SOURCE INFORMATION:
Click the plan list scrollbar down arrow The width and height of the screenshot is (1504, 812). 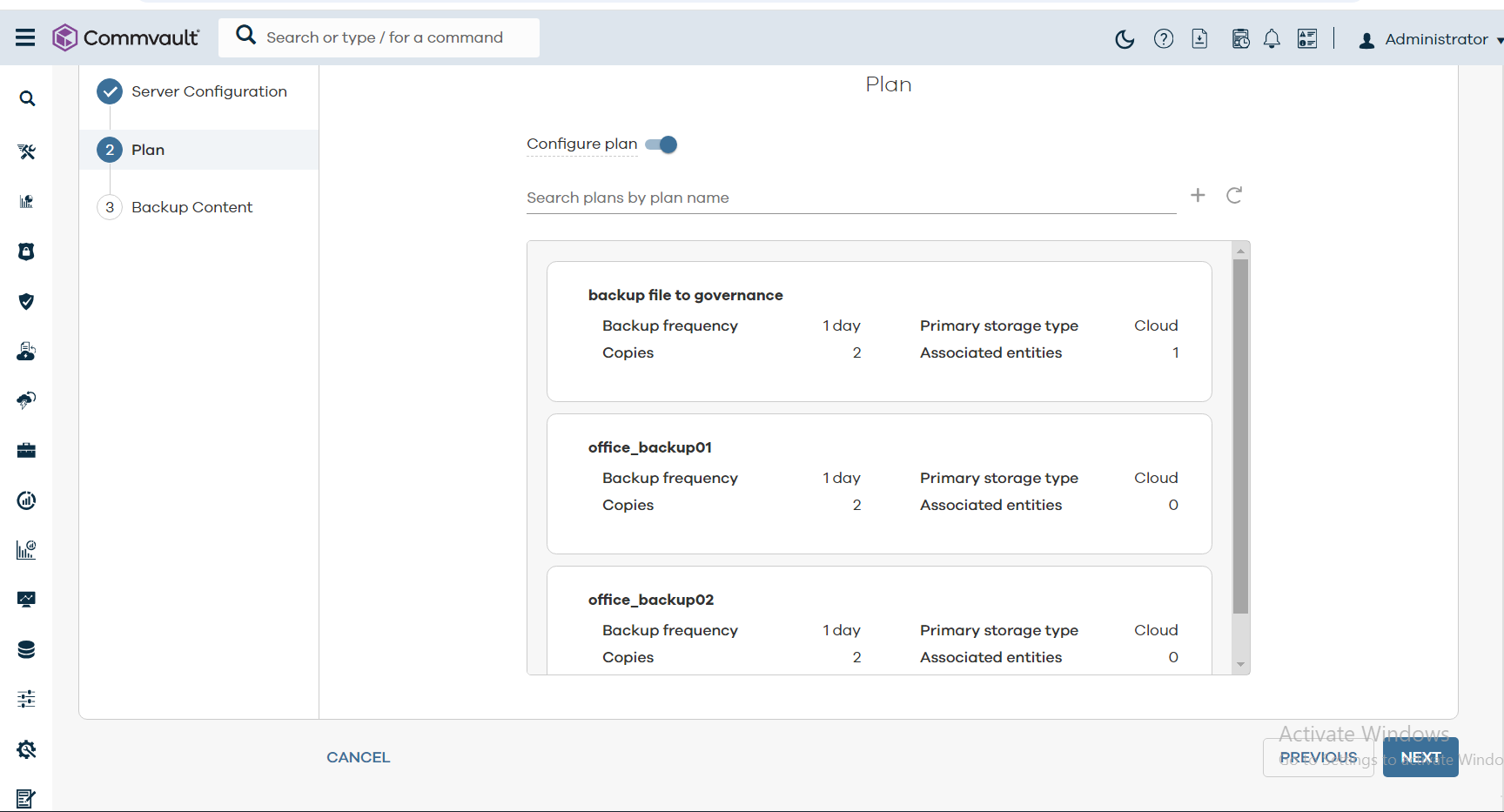[x=1240, y=665]
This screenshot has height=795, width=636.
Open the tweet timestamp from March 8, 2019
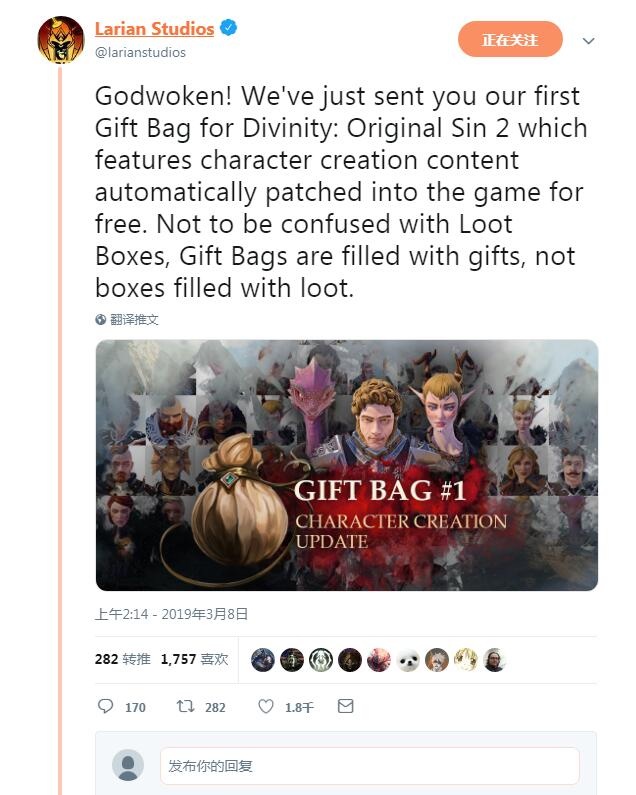click(171, 614)
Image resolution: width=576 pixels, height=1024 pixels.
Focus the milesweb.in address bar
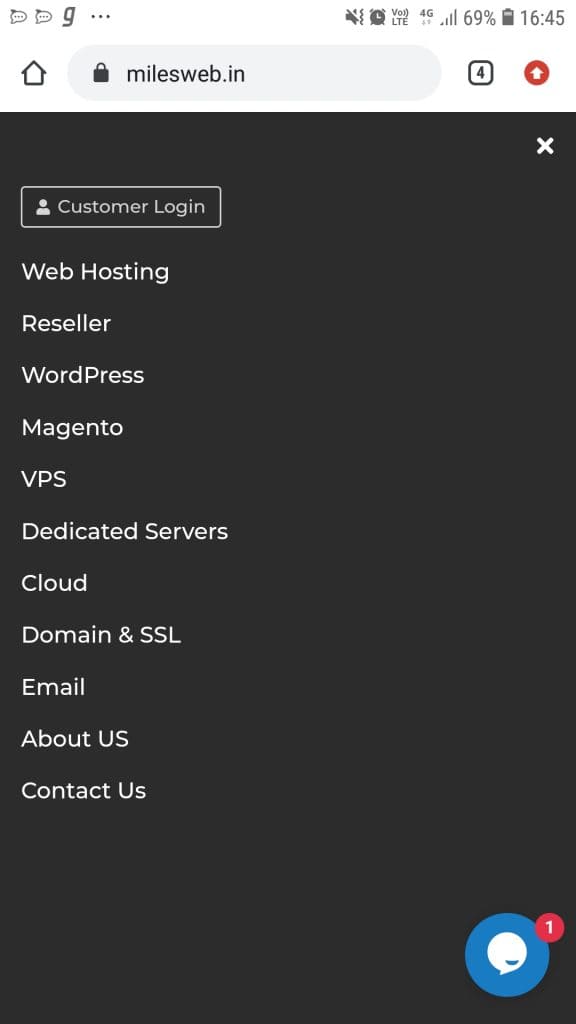(254, 73)
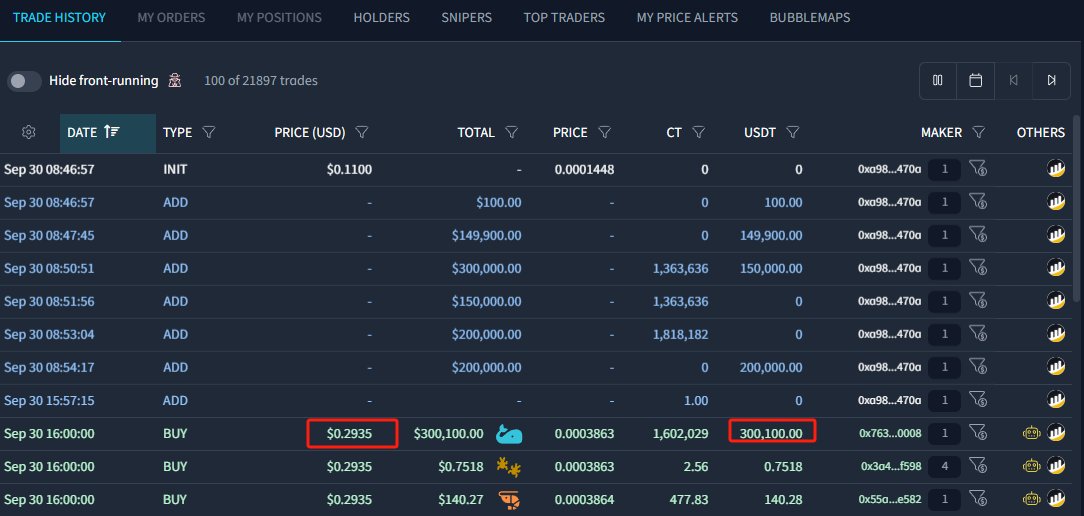Click maker filter icon in INIT row

click(x=978, y=169)
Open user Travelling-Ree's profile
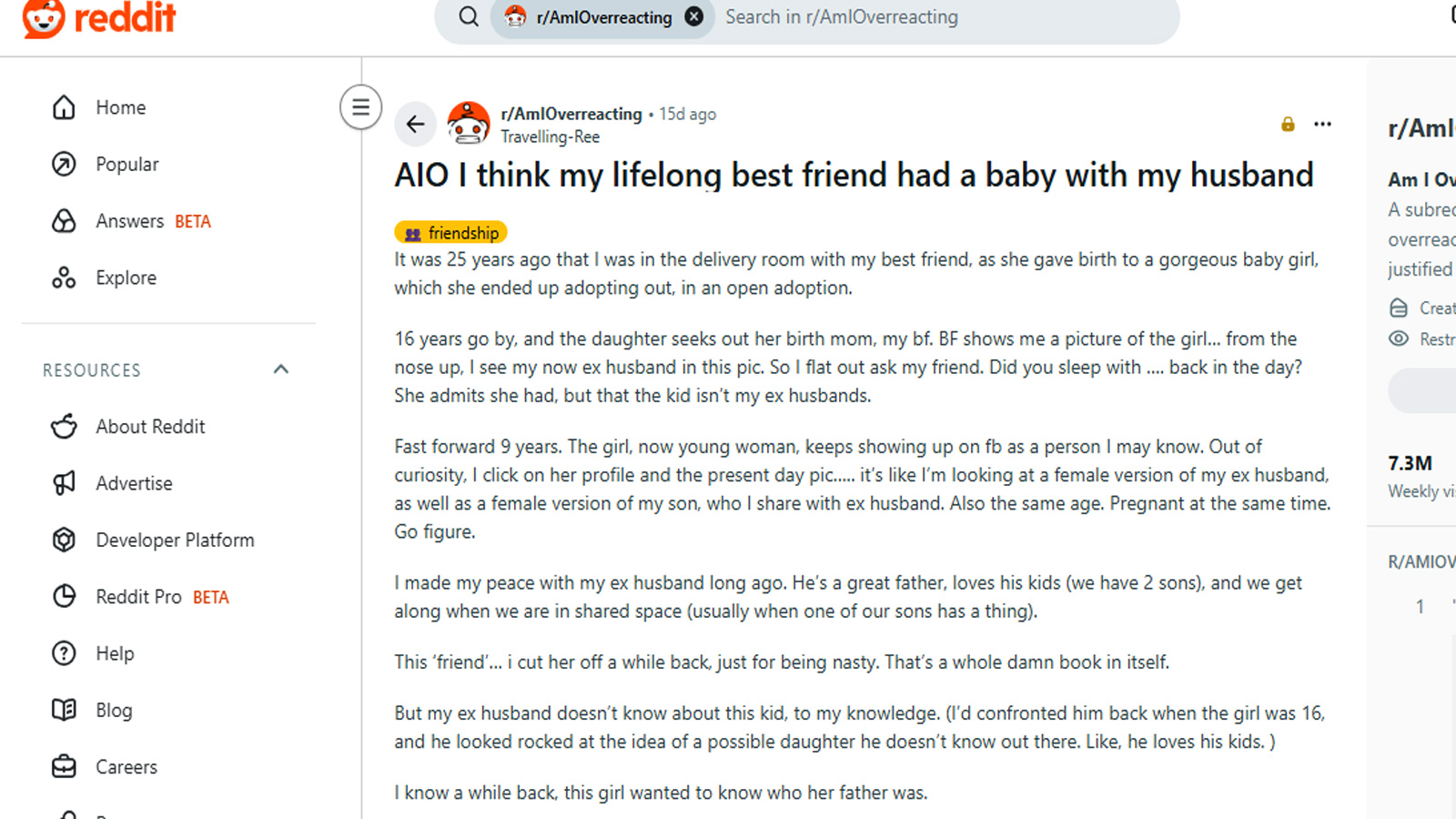Image resolution: width=1456 pixels, height=819 pixels. pos(550,136)
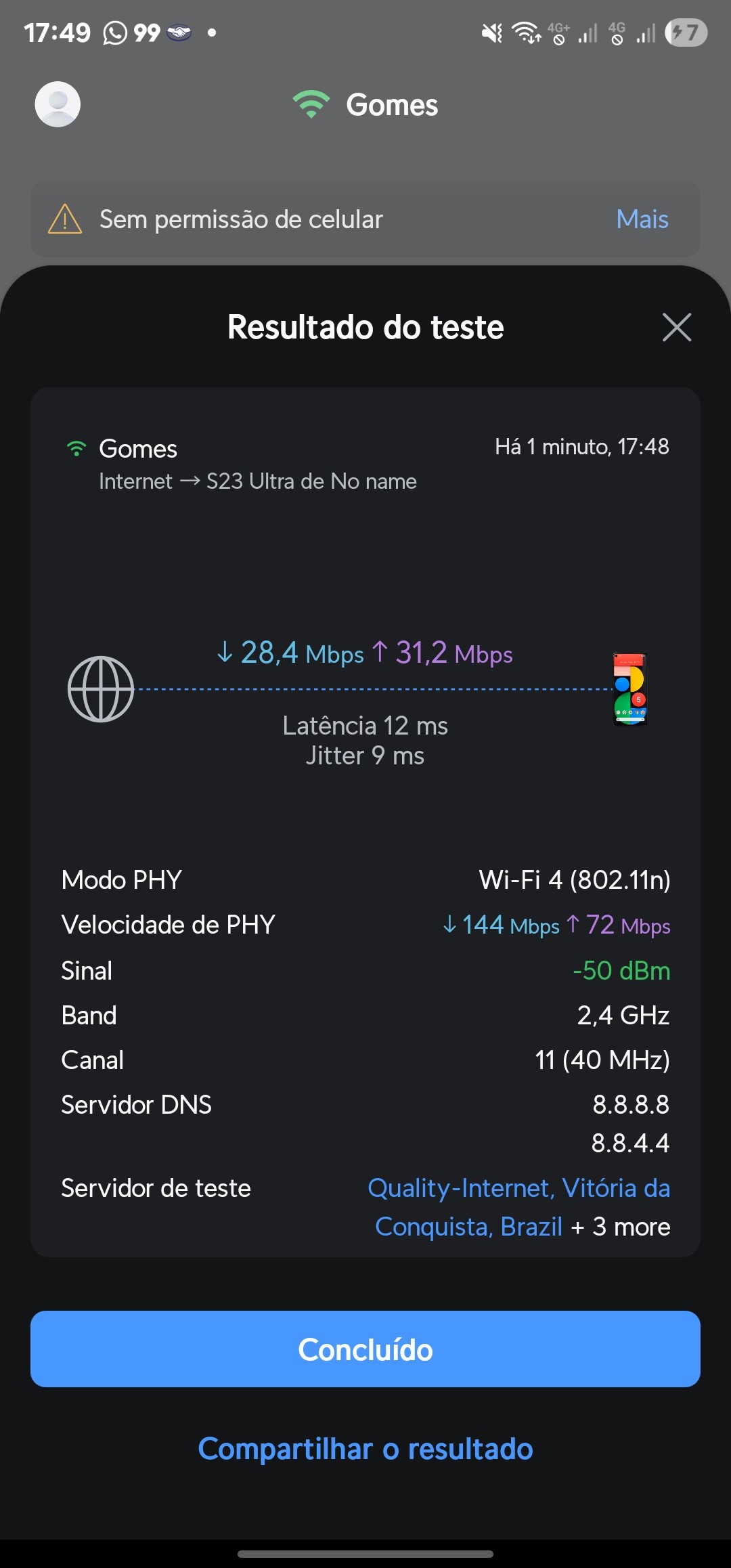Viewport: 731px width, 1568px height.
Task: Tap the 28,4 Mbps download speed
Action: (290, 653)
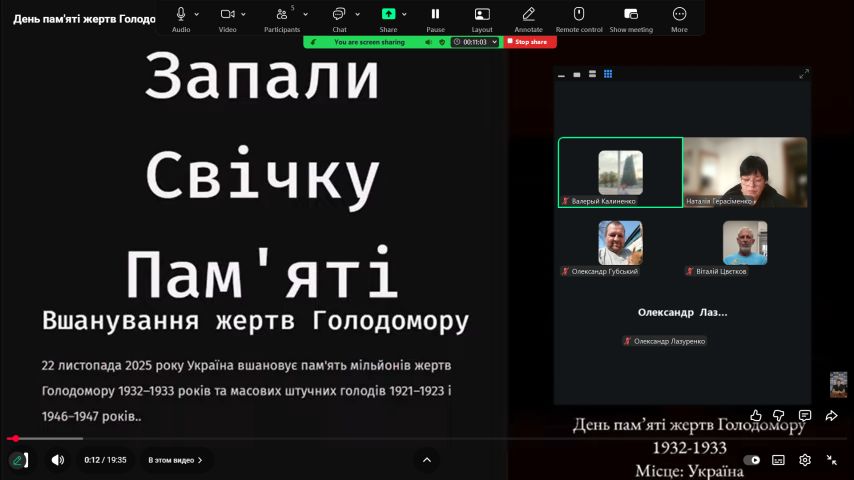Click the red Stop share button

(530, 42)
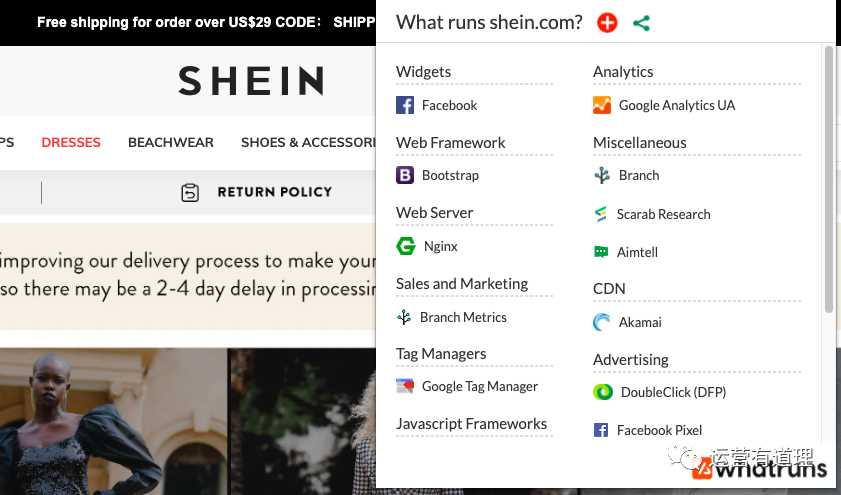The image size is (841, 495).
Task: Click the SHEIN logo
Action: point(252,81)
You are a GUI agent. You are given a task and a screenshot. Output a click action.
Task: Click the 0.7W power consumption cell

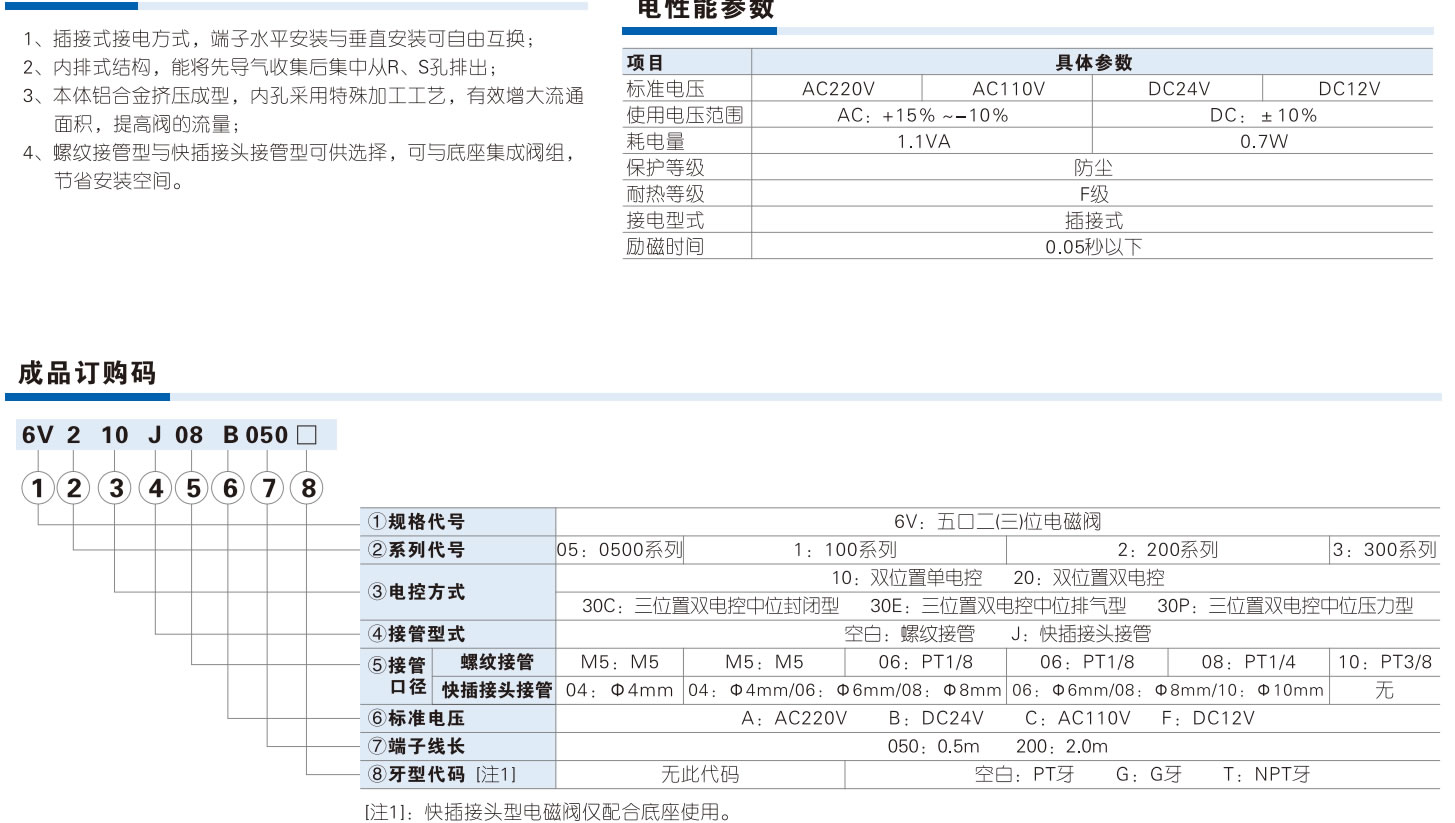tap(1263, 141)
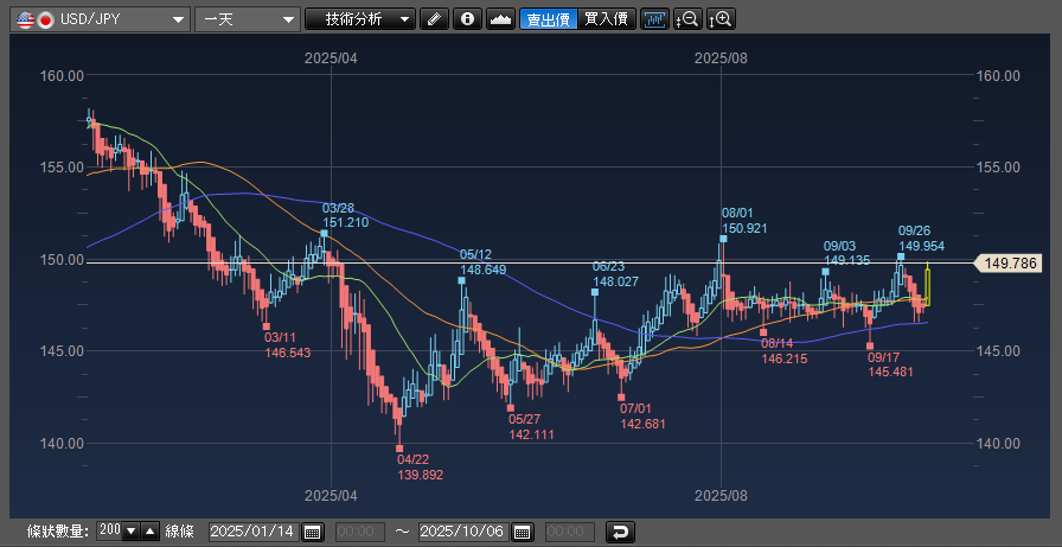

THE PROBLEM: Above are the records; return the lines in them from the one with "Image resolution: width=576" to the one with "You are a GUI", inclusive, exactly and without images.

SOLUTION:
Image resolution: width=576 pixels, height=1024 pixels.
Focus the milesweb.in address bar
(254, 73)
Click maker filter icon in INIT row

click(x=978, y=169)
Open user Travelling-Ree's profile
Image resolution: width=1456 pixels, height=819 pixels. pos(550,136)
Viewport: 731px width, 1568px height.
Task: Tap the 28,4 Mbps download speed
Action: (290, 653)
Click the red Stop share button

(530, 42)
The image size is (841, 495).
Task: Click the SHEIN logo
Action: point(252,81)
You are a GUI agent. You are given a task and a screenshot. Output a click action.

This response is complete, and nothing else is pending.